## Exercise 1
Translate this sentence from the forum thread on Cassandra and HBase into Spanish: "We are seriously evaluating both Cassandra and HBase in our organization."

## Text shown
You are viewing a plain text version of this content. The canonical link for it is here.
Posted to user@cassandra.apache.org by Bill Hastings <bl...@gmail.com> on 2009/12/06 03:41:19 UTC

Cassandra vs HBase

We are seriously evaluating both Cassandra and HBase in our organization. We
are very pleased with the performance and ease of use of Cassandra and will
start the same exercise with HBase soon. However some people in the
organization feel that HBase has a larger comunity adoption. I understand
that Cassandra has been deployed within Facebook and is also at Digg and
Rackspace. I also went through the survey that Jonathan had conducted a few
weeks back.

I am interested in hearing from those of you if there are any who have
ditched HBase for Cassandra. If so why? Also, perhaps this is not a question
for this list, is HBase used for real timish applications and if so any
ideas what the largest deployment is. It would help me in swaying the folks
towards Cassandra. Any help would be appreciated.

Cheers
Bill

Re: Cassandra vs HBase

Posted by Jonathan Ellis <jb...@gmail.com>.
hop is to traditional hadoop what something like truviso is to
postgresql.  in other words, hop is still poorly suited for the sorts
of things people would use cassandra for.

(Pointing entries for text and elements)

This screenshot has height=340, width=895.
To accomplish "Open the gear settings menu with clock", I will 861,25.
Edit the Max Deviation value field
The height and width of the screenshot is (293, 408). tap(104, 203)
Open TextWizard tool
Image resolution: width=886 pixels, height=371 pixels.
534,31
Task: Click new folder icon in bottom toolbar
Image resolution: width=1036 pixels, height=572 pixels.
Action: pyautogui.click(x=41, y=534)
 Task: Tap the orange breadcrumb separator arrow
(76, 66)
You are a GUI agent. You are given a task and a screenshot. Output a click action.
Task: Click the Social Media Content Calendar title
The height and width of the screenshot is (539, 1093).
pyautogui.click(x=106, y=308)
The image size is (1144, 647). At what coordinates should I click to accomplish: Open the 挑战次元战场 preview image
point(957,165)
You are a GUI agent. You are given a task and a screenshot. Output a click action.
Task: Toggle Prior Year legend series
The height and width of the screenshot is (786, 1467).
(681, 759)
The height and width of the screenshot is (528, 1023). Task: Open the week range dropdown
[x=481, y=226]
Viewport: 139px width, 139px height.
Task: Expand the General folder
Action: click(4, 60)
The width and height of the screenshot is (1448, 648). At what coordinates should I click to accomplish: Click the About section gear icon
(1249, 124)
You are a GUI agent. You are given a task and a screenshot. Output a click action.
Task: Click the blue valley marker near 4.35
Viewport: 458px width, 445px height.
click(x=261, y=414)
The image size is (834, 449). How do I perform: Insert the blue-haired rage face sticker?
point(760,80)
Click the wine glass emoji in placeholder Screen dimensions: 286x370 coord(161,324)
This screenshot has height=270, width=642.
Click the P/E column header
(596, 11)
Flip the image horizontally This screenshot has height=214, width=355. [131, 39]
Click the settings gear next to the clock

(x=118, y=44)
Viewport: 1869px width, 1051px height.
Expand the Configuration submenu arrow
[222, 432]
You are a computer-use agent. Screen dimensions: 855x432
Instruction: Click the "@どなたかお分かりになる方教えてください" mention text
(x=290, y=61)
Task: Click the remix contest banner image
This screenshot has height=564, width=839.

## Exercise 2
Update the entries from the line holding "You are a computer-use" through the last line of the entries, inclusive, replacing "banner" with "poster" and leaving everything else unchanged. Return only those lines.

## Complete output 1
Estamos evaluando seriamente tanto Cassandra como HBase en nuestra organización.

## Complete output 2
You are a computer-use agent. Screen dimensions: 855x432
Instruction: Click the "@どなたかお分かりになる方教えてください" mention text
(x=290, y=61)
Task: Click the remix contest poster image
This screenshot has height=564, width=839.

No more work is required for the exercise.